Meer kon hij niet uitbrengen. Na een paar tellen viel hij uitgeput in slaap, languit en met gespreide armen. Voorzichtig, om hem niet wakker te maken, waste Joan de wond en zijn rug met het warme water dat Mariona boven bracht; de oude vrouw kende het vak. Daarna bracht hij de sterk ruikende, bijtende zalf op; die had vast onmiddellijk effect want Arnau bewoog onrustig, maar hij werd niet wakker. Die nacht kon Joan niet slapen. Gezeten op de grond naast zijn broer luisterde hij naar diens ademhaling; als Arnau rustig was vielen zijn oogleden langzaam dicht, maar als hij bewoog schrok hij onmiddellijk wakker. Wat zal er nu van ons worden? dacht hij af en toe. Hij had met Pere en zijn vrouw gepraat; het geld dat Arnau als bastaix zou verdienen, zou niet genoeg zijn voor hen beiden. Wat zou er van hem worden?
'Naar school!' zei Arnau de volgende ochtend, toen hij Joan bezig zag met Mariona. Hij had er de vorige dag over nagedacht: alles zou net zo door moeten gaan als toen zijn vader nog leefde.

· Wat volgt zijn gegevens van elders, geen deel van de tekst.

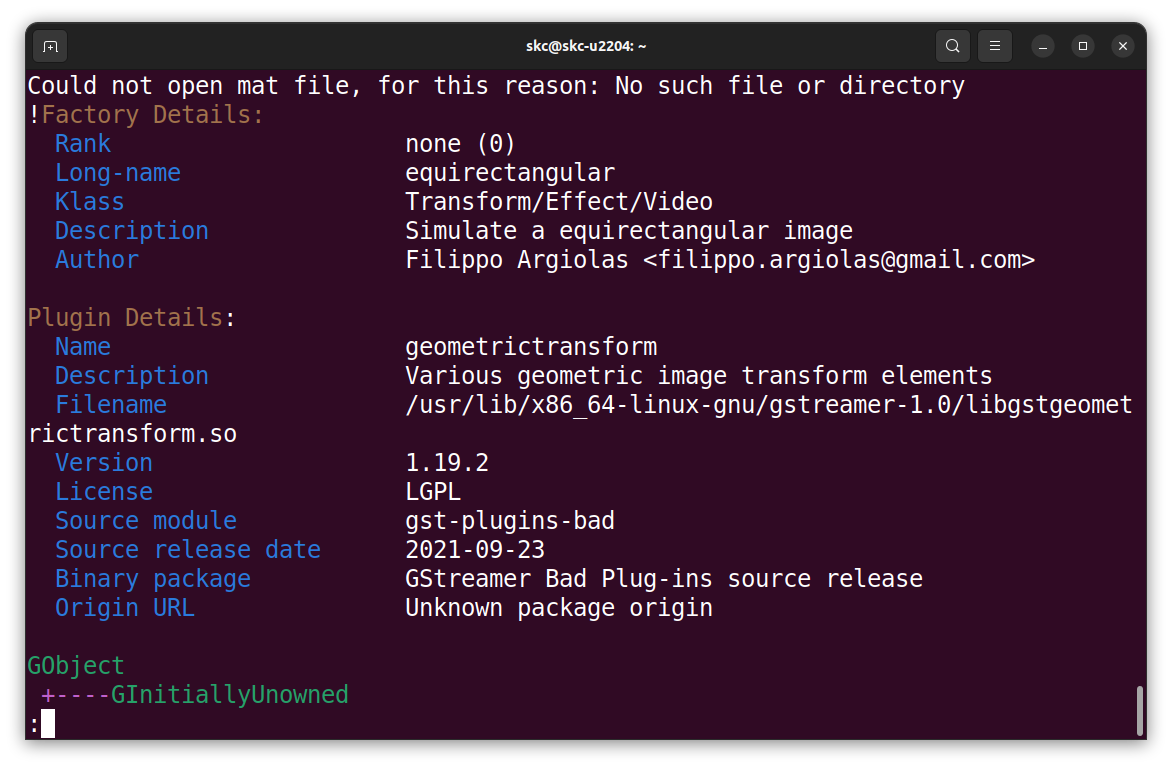The image size is (1172, 768).
Task: Open a new terminal tab
Action: tap(50, 46)
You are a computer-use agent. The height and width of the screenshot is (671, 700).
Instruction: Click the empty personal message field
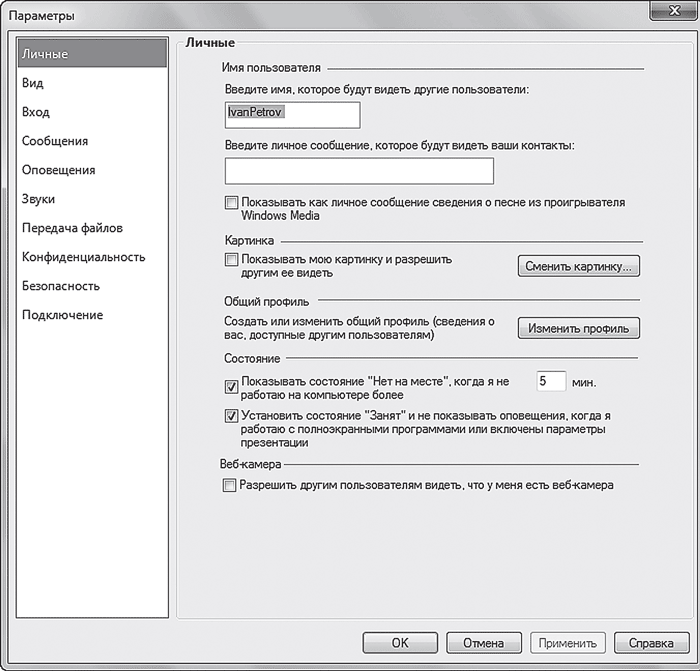coord(360,171)
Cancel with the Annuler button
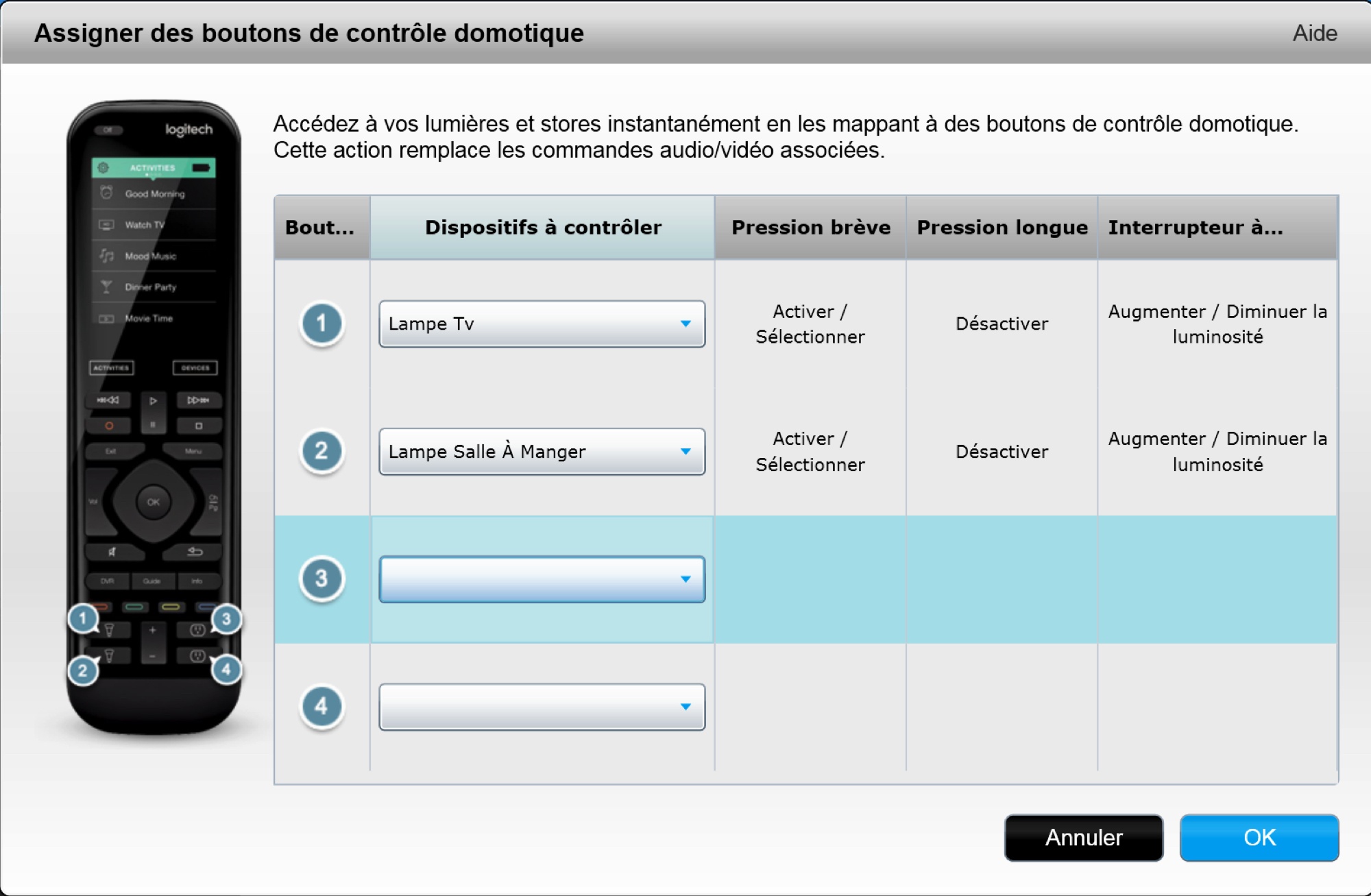Viewport: 1371px width, 896px height. click(x=1084, y=837)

De oude vrouw stond gebogen boven de haard en keek naar haar man. Joan wilde iets zeggen maar Pere was hem voor: 'Luister naar je grote broer,' zei hij.
Mariona glimlachte. De oude man keek haar echter ernstig aan. Waarvan moesten ze met z'n vieren leven? Maar Mariona bleef glimlachen, tot Pere heftig zijn hoofd schudde, alsof hij de vragen waarover ze die nacht zo lang hadden gepraat, van zich af wilde schudden.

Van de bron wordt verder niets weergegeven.